→ **PASSAGE SHOWN**:
BSA kicks off its 2011 CTO Forum today — an annual series of meetings between some of the top technologists in software and computing and their counterparts in the federal government. Over two days, nine high-ranking technologists from BSA member companies will meet with 14 high-level technology decision-makers in the Obama administration to brainstorm ways the federal government can harness new innovations to do more with less in this era of tight budgeting.

This year’s CTO Forum comes at a critical juncture in Washington — a time when policymakers are eager for new strategies to capture efficiencies to help streamline government, spur economic growth, and create jobs. BSA member-company CTOs will offer specific ideas around three inter-related issues:

  1. Harnessing cloud computing to save money and transform the way the government does business. How quickly we reap the cloud’s benefits will be shaped by decisions being made by policymakers today.
  2. Strengthening intellectual property protections to spur technology innovation. Reducing piracy is vital to the health of the commercial software industry and the broader technology ecosystem it powers.
  3. Utilizing IT to reduce energy consumption. Software can be a catalyst for simultaneously cutting energy consumption, creating jobs, and saving money.

In addition to sharing their unique expertise and insights in these areas, BSA members will be sharing a vision of how new technologies can continue transforming the economy in the short, middle, and long term — and how policymakers can take practical steps to unleash technology’s full promise.

Joining me for these important discussions will be a distinguished group of technologists from nine BSA member companies, including Jeff Kowalski of Autodesk, Bhupinder Singh of Bentley Systems, Greg Bodine of CA Technologies, Paul Czarnik of Compuware, Eric Martin of Intuit, Craig Mundie of Microsoft John Bates of Progress Software, Mike Fulkerson of Rosetta Stone, and Joe Pasqua of Symantec.

They will meet with US Chief Technology Officer Aneesh Chopra, US Chief Information Officer Steven VanRoekel, US Intellectual Property Enforcement Coordinator Victoria A. Espinel, General Services Administration Associate Administrator Dr. David L. McClure, National Institute of Standards and Technology Director Dr. Patrick Gallagher, Advanced Research Projects Agency — Energy (ARPA-E) Director Dr. Arun Majumdar, and Deputy Assistant Secretary of State Ambassador Philip Verveer.

We expect to have provocative discussions about some of today’s most pressing technology issues. I will outline the substance of those issues in greater detail over the next several days.

Robert Holleyman


As President and CEO of BSA | The Software Alliance from 1990 until April 2013, Robert Holleyman long served as the chief advocate for the global software industry. Before leaving BSA to start his own venture, Cloud4Growth, Holleyman led the most successful anti-piracy program in the history of any industry, driving down software piracy rates in markets around the world.

→ **WRITTEN TASK A**: Convert the listing, starting with the line containing "You are a GUI" and going on through the line containing "coord(22,111)", into a Markdown table with the columns Row and Entry. Give each line its row number, skip blank lines, and leave the pictures out.

→ **RECORDS**:
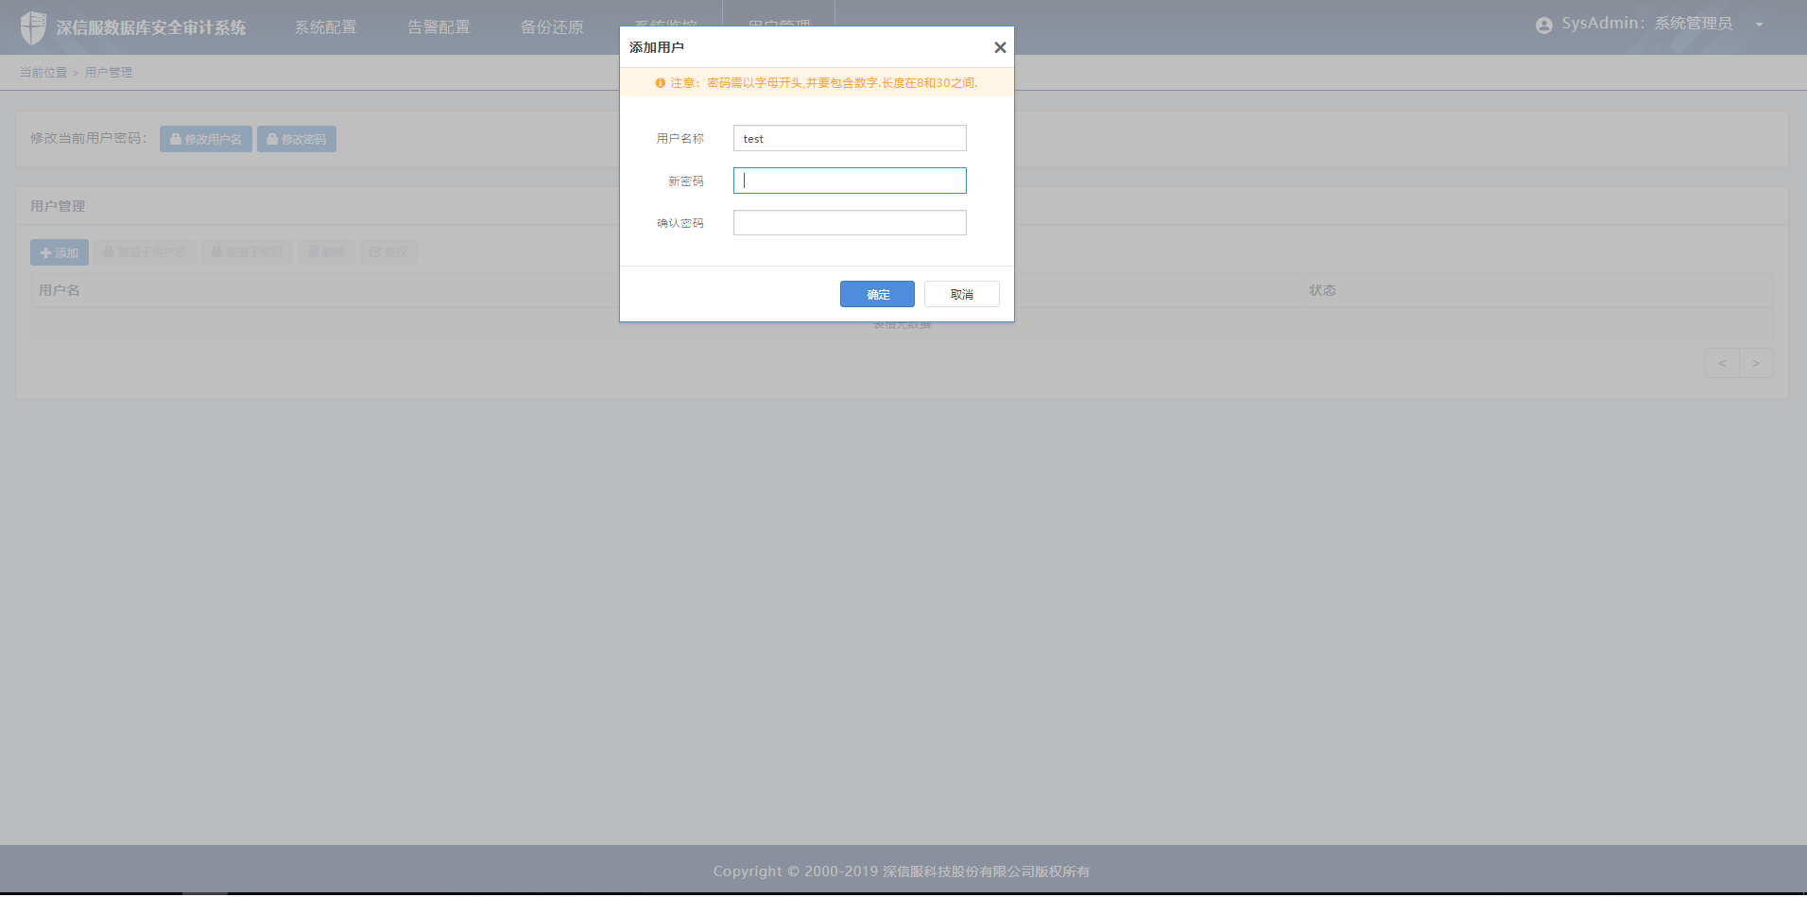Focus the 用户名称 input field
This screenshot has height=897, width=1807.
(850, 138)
--
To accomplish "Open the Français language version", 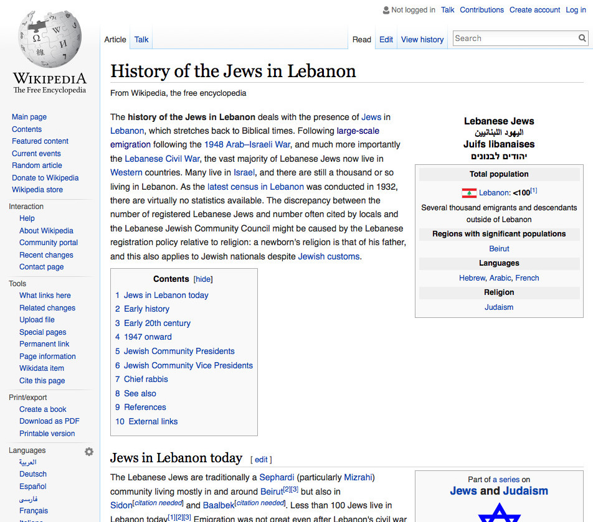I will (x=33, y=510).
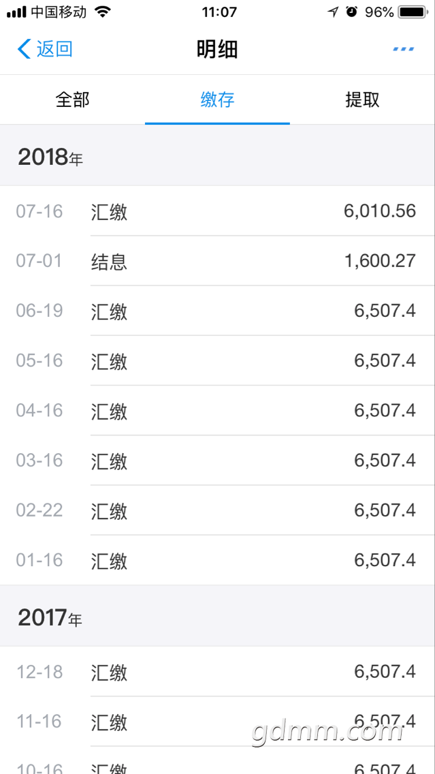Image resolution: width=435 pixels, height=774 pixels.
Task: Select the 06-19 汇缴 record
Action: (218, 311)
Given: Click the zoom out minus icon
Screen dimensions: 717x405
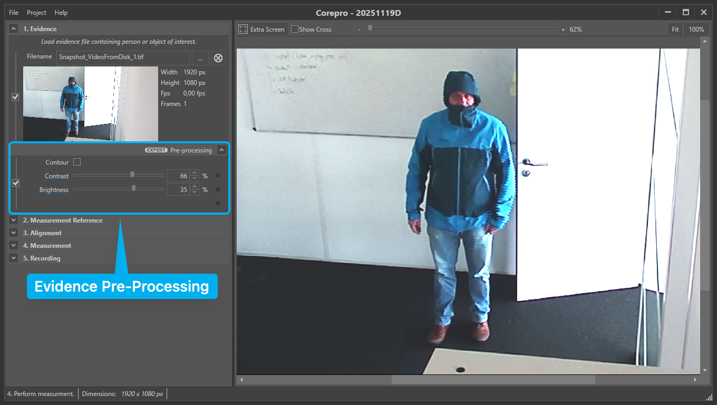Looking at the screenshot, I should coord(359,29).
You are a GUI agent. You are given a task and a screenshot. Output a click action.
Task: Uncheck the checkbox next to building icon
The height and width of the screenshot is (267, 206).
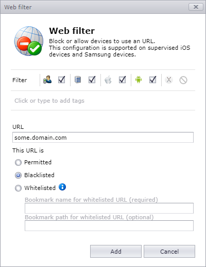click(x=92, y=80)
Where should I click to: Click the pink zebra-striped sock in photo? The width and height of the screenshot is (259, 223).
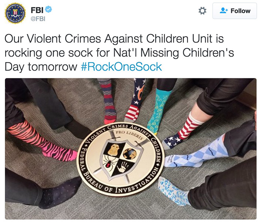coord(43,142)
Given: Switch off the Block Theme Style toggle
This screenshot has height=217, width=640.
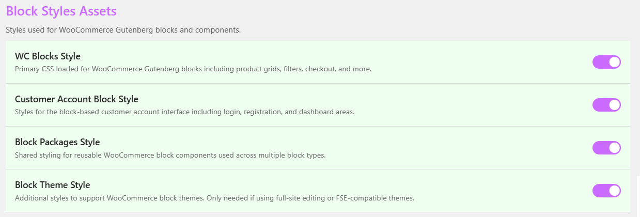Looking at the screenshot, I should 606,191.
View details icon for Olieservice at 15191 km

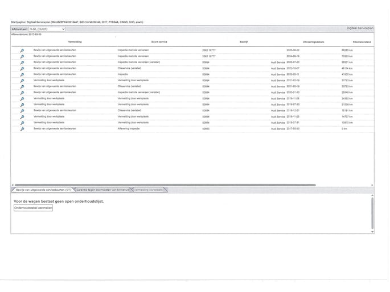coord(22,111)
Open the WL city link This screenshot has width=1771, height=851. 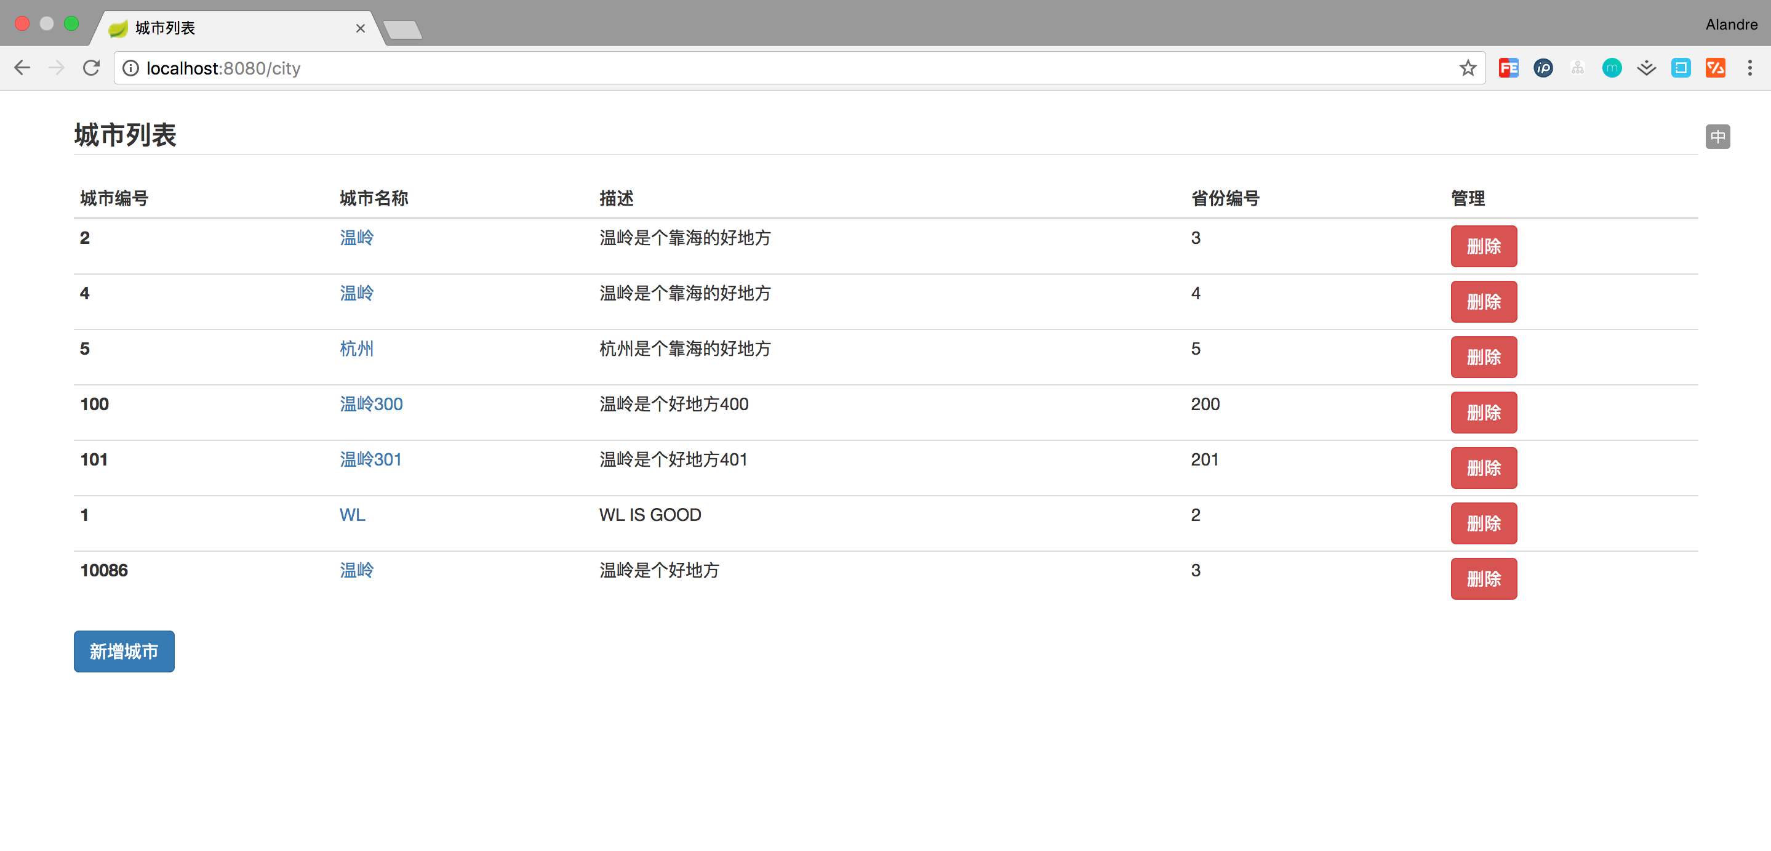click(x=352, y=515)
---
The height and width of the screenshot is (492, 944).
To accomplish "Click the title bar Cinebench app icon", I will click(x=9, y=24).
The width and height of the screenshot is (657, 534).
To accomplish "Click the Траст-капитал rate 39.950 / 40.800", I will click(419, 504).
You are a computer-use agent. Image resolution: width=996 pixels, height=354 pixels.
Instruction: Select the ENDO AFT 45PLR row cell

→ **WRITTEN TASK B**: From the passage on BSA's 2011 CTO Forum, set down the text starting with "We expect to" and going on through "around the world.".

→ **WORKED ANSWER A**:
| Row | Entry |
|---|---|
| 1 | You are a GUI agent. You are given a task and a screenshot. Output a click action. |
| 2 | Task: Uncheck the checkbox next to building icon |
| 3 | The height and width of the screenshot is (267, 206). |
| 4 | click(x=92, y=80) |
| 5 | Where should I click to: Click the pink zebra-striped sock in photo? The width and height of the screenshot is (259, 223). |
| 6 | coord(43,142) |
| 7 | Given: Switch off the Block Theme Style toggle |
| 8 | This screenshot has height=217, width=640. |
| 9 | Looking at the screenshot, I should 606,191. |
| 10 | View details icon for Olieservice at 15191 km |
| 11 | coord(22,111) |

→ **WORKED ANSWER B**:
We expect to have provocative discussions about some of today’s most pressing technology issues. I will outline the substance of those issues in greater detail over the next several days.

Robert Holleyman


As President and CEO of BSA | The Software Alliance from 1990 until April 2013, Robert Holleyman long served as the chief advocate for the global software industry. Before leaving BSA to start his own venture, Cloud4Growth, Holleyman led the most successful anti-piracy program in the history of any industry, driving down software piracy rates in markets around the world.